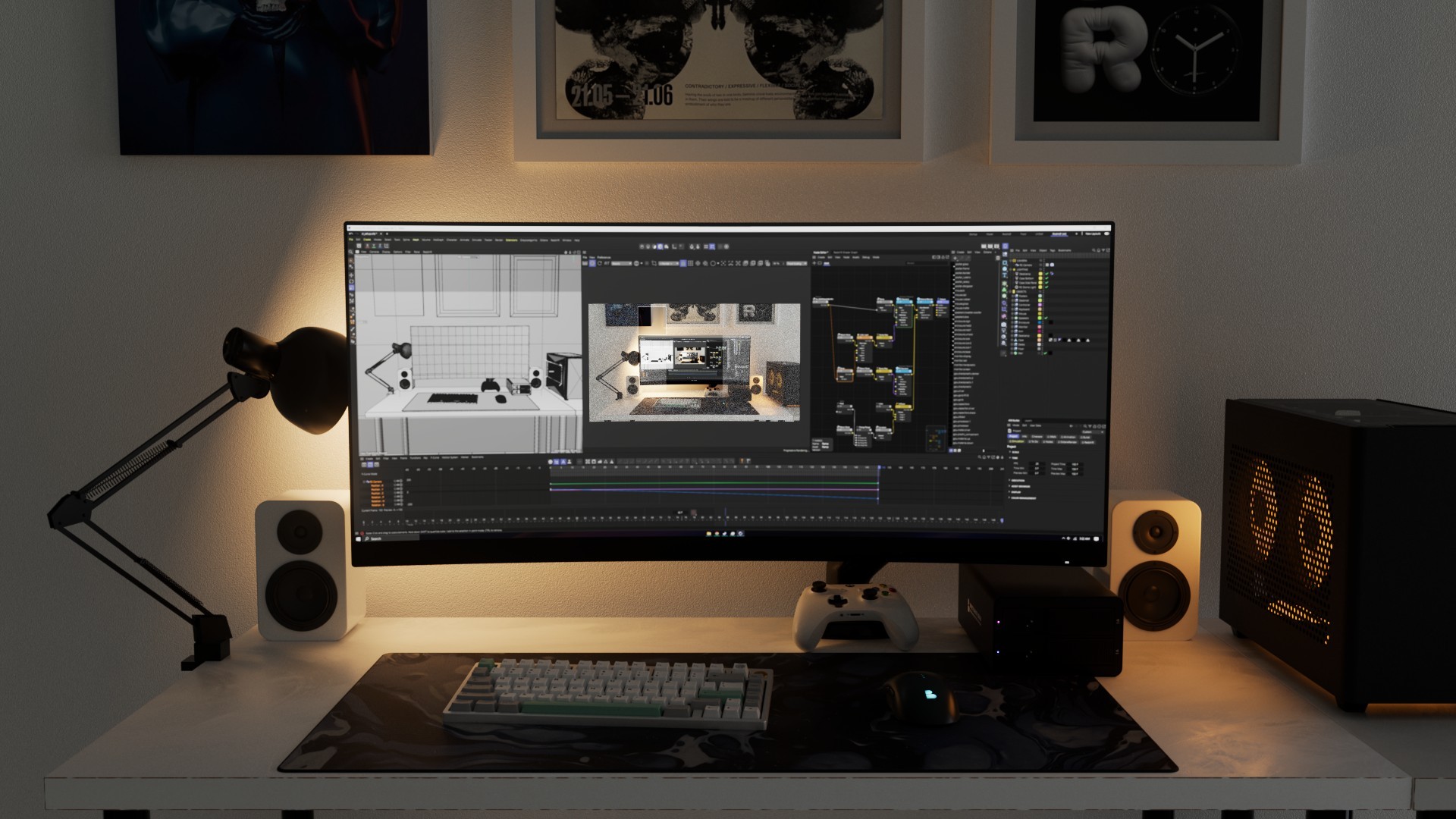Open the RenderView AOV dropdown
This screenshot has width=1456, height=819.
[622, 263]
---
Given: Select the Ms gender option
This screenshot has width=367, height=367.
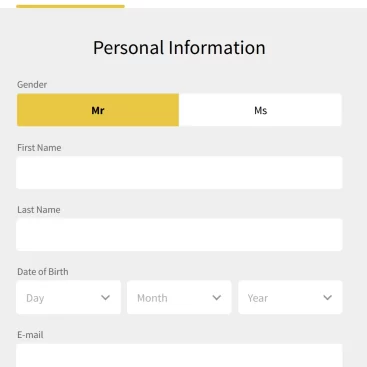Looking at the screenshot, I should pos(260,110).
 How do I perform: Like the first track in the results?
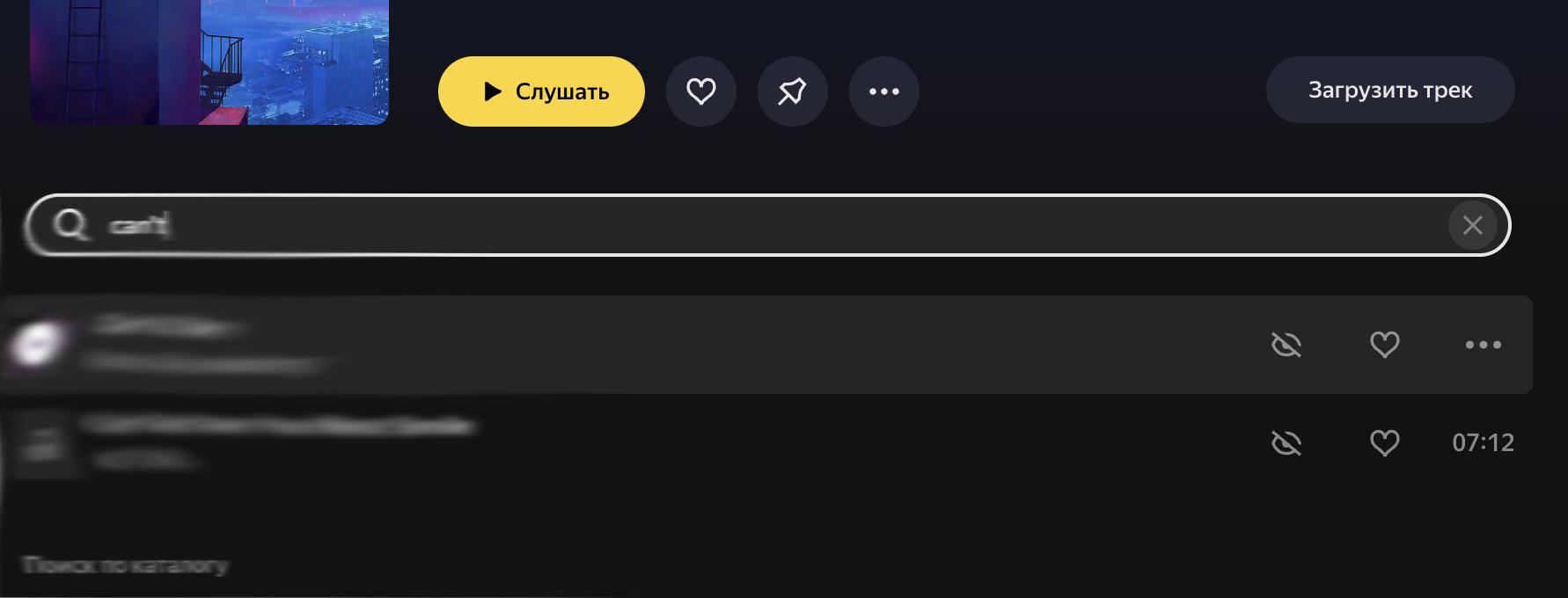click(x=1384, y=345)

Brief
Which lines in the records above contain the word "height"? Return each of them in full.

Task answer
This screenshot has width=1456, height=819.
This screenshot has width=367, height=367.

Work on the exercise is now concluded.